No. In fact most positions teaching English abroad involve immersion teaching, where all the lessons are taught in English. While knowing the local language is an advantage (many teachers will learn it while they're teaching, schools often provide lessons), it's completely possible to teach English without speaking the local language.
Do you need a TEFL certificate to teach English?
No you don't, but it will make you a better teacher. There are many countries, which will hire teachers without a TEFL certificate (this is typically more common in Asia tends than in Europe), but having one will mean you're better prepare for teaching and can get you better positions. Certificates with classroom practice hours like CELTA and the Cert.TESOL are the most highly valued.
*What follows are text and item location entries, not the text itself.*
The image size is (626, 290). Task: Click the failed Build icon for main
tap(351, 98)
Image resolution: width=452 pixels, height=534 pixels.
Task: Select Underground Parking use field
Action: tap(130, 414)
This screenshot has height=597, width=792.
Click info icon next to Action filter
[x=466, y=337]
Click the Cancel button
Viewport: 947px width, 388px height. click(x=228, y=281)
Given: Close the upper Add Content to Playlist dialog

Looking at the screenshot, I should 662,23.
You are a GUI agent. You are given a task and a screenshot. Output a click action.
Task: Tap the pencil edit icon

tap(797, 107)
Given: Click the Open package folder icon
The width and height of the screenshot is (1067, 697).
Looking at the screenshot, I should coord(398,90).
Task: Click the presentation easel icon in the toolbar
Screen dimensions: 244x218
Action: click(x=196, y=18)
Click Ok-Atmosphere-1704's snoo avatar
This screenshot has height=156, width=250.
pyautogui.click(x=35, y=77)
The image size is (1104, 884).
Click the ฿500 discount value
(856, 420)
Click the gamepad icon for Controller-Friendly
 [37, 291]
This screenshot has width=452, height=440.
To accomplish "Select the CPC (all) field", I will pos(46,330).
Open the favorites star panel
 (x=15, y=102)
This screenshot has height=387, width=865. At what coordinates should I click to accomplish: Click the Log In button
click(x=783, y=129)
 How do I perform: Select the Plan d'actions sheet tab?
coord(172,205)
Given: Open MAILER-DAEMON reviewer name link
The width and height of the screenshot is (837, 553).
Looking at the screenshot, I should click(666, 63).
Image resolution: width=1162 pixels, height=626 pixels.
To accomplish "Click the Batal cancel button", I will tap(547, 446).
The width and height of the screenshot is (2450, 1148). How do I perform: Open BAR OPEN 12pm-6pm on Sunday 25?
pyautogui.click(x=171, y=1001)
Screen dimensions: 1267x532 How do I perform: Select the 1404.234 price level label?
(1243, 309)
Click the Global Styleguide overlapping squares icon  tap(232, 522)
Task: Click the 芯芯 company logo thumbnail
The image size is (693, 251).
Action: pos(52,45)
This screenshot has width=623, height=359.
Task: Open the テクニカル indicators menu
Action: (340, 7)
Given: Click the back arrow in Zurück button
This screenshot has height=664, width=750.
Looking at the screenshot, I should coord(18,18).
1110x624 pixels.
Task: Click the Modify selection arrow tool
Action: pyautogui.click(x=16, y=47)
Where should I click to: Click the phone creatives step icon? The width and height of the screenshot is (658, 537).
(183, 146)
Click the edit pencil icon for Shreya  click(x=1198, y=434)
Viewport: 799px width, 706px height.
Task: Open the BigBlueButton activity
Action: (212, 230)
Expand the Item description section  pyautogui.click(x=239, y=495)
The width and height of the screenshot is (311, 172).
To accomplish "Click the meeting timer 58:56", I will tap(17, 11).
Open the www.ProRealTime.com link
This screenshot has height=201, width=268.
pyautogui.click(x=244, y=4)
If you're doing the course primarily for the better job opportunities, then before signing up to a course you should investigate how well recognised it is. While both the CELTA and Cert. TESOL have excellent brand recognition, many other courses lack even if equal in training don't have it, so find out whether your certificate will be well recognised where you are going to teach. If you're curious about the contents of the top end TEFL courses, there is an excellent one page summary of the CELTA you can find here.
How do I find a job teaching English abroad?
There are two main ways. 1. You can apply for a job on a site like ours either through a recruiter or direct to a school. 2. You can apply for a placement program or TEFL course where they will place you at a school at the end. This will take care of a lot of the admin, but in return you will have to pay for the course/program. If you decide you want to choose a program then you should start reading through reviews, if you decide to find one through a job site, we've written an entire article on the sort of things to be aware of when finding a TEFL job!
There are also government sponsored programs in some countries, where the government will place teachers into public schools. Some of the more well known include In Japan - the JET programme, in Korea - EPIK & GEPIK, in Hong Kong - NET and in America the Fulbright Program which places teachers across the world.
Will I need to pay tax and sign up for social security?
This will be very different depending on your situation. Nearly everyone will have to pay tax (unless you're in Saudi Arabia, congratulations!), social security will depend on the country you move to. If you don't want to pay for it and have private insurance, then often there are ways around it, but it's country specific.
Don't get scared if that all sounds terrifying, your school should help you sort out all of this, but it's worth doing your research in advance so you know what should be happening.
The most common tax situation is you will typically pay tax in the country you move to and then stop paying it at home as many countries have tax agreements to avoid expats having to pay tax twice. We've written about expat tax here.
How long will you need to commit?
There are contracts of all different lengths, however the majority are between 6 and 12 months long, with many schools and organisations often offering an end of year bonus.
Many schools will offer English summer camps (you can find these both in the US, UK and across Asia), which can be a good way to dip your foot in the water and see if you enjoy teaching. Tutoring online (either in English or your own preferred subject), can also give you some experience teaching to see if it's something you enjoy. We've written about teaching English online here.
Will I need to bring money with me?
It's usually a good plan to bring enough money for your first month, as typically salaries aren't paid until the end of the month. Depending on your location you should also check with employer about whether you'll need a deposit for your accommodation. Depending on the country and job, it might be taken from your salary over several months, in others you may need to provide your own. Countries like Japan and Korea have housing that works very differently than what you may be used to in places like the UK or America. We've written about housing in Japan and housing in Korea.